Finalmente, en el tercer sector de la información y de la comunicación, están las radios privadas locales, cuya definición e identificación específica en la ley es tanto más imprescindible cuanto que estas emisoras pueden cumplir a veces roles en beneficio de la comunidad o por el contrario concentrarse exclusivamente en la especulación y el negocio.
Las leyes y disposiciones administrativas para las radios locales, además de distinguir las categorías enunciadas más arriba, deben establecer parámetros de responsabilidad social a tiempo de otorgar las licencias de operación. Por ejemplo, es necesario determinar entre los requisitos para la atribución de licencias un porcentaje mínimo de producción generada localmente, con contenidos educativos, culturales y sociales que sean de beneficio para la comunidad, y que sean pertinentes a la lengua y a la cultura local. Ninguna emisora debería acceder a los beneficios de la categoría de "radio comunitaria", si no cumple con requisitos mínimos que incluyen la participación comunitaria en la toma de decisiones, la generación local de contenidos y su pertinencia cultural y lingüística.
La Oficina de Legislaciones de la Asociación Mundial de Radios Comunitarias (AMARC) en América Latina ha realizado una investigación exhaustiva de la situación de la legislación sobre radio en toda la región, país por país. Ese informe es el primero y el más completo sobre el tema, y ha sido presentado en varios foros internacionales recientes, entre ellos el Seminario Internacional "La Radio Local en América Latina: Políticas y Legislación" que se desarrolló en La Paz del 19 al 21 de noviembre.
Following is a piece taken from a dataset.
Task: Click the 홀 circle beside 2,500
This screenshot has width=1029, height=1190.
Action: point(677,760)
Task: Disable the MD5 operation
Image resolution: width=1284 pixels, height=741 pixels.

En el seminario participaron especialistas de trayectoria internacional como Rosa María Alfaro y Carlos Rivadeneyra (Perú), Jeanine El'Gazi (Colombia), Cecilia Peruzzo y Braulio Ribeiro (Brasil), Thomas Tufte (Dinamarca), así como de organizaciones y redes especializadas: Gustavo Gómez (AMARC), Néstor Busso (ALER), Carlos Cortés (Radio Nederlands), Omar Rincón (Fundación Fredrich Ebert), José Ignacio López Vigil (Radialistas Apasionados), y Christoph Dietz (CAMECO). La representación boliviana, frondosa por tratarse del país huésped, incluyó a investigadores, especialistas y estudiantes de la comunicación, autoridades de gobierno de instancias responsables de las políticas y regulaciones, así como medio centenar comunicadores de radios locales y comunitarias de las provincias. La apertura estuvo a cargo de Luis Ramiro Beltrán.
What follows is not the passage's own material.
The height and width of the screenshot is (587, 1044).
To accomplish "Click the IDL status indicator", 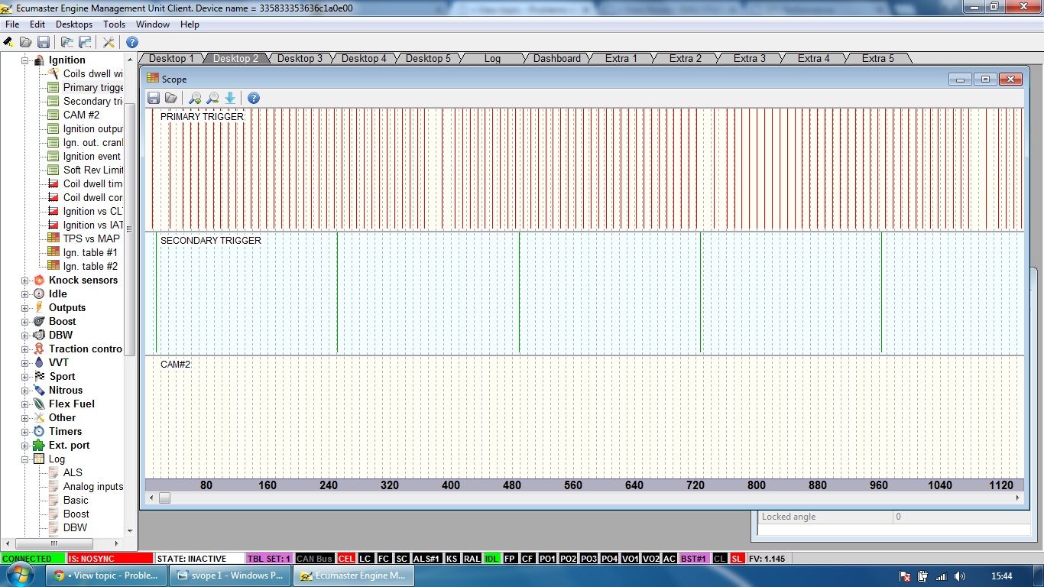I will pos(491,559).
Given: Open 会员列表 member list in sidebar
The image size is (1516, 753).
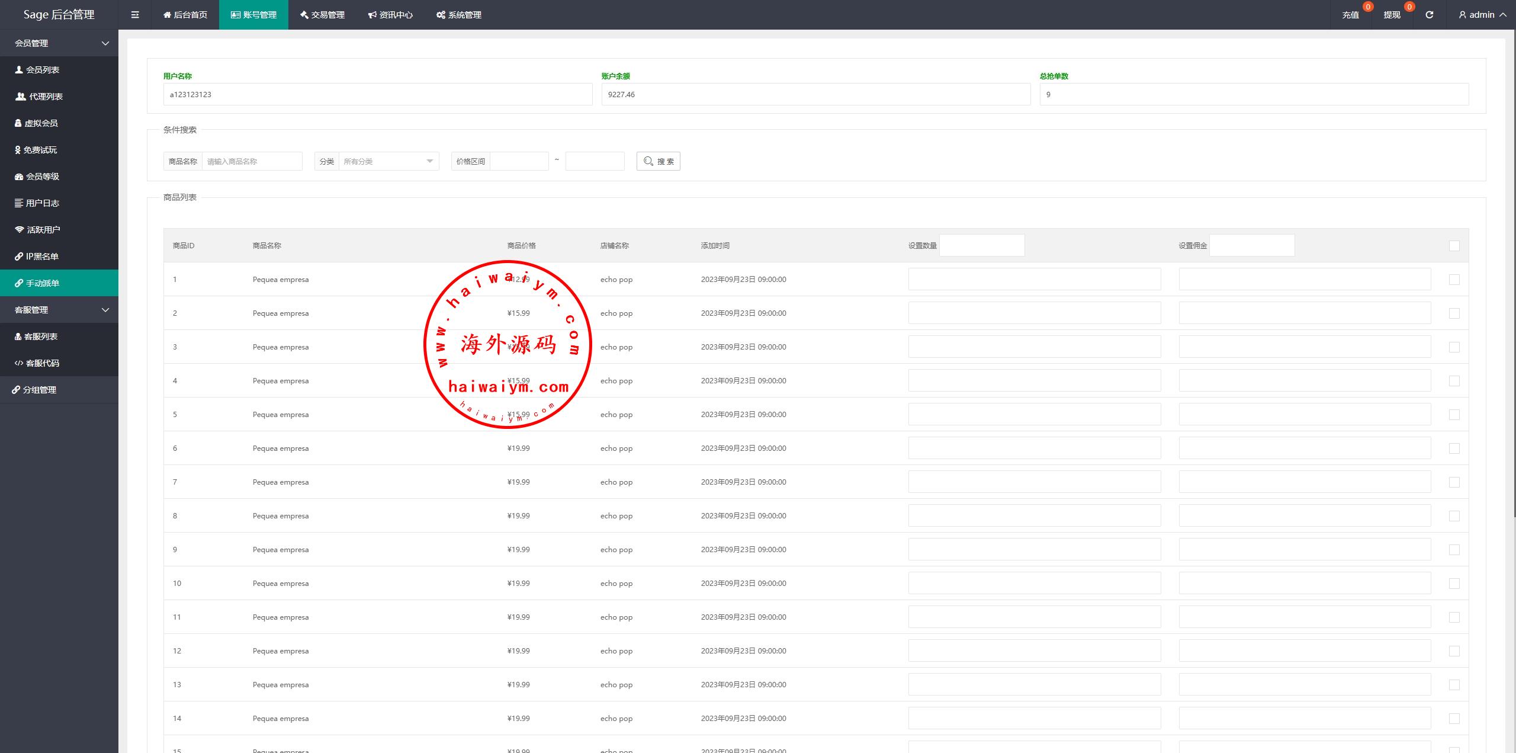Looking at the screenshot, I should tap(42, 70).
El objetivo de este seminario convocado por un grupo independiente de investigadores de la comunicación (Karina Herrera-Miller, Erick Torrico, José Luis Aguirre, Cecilia Quiroga y Alfonso Gumucio Dagron), es de contribuir con propuestas concretas a la elaboración de políticas y leyes por parte del Estado. El haber escogido Bolivia como sede del evento tiene particular significación por el proceso de cambio social que vive el país y que debería tener en el centro de sus preocupaciones la participación comunitaria con responsabilidad y conciencia crítica. El derecho a la comunicación es, en ese sentido, un elemento central, y las radios comunitarias y locales uno de los vehículos más importantes.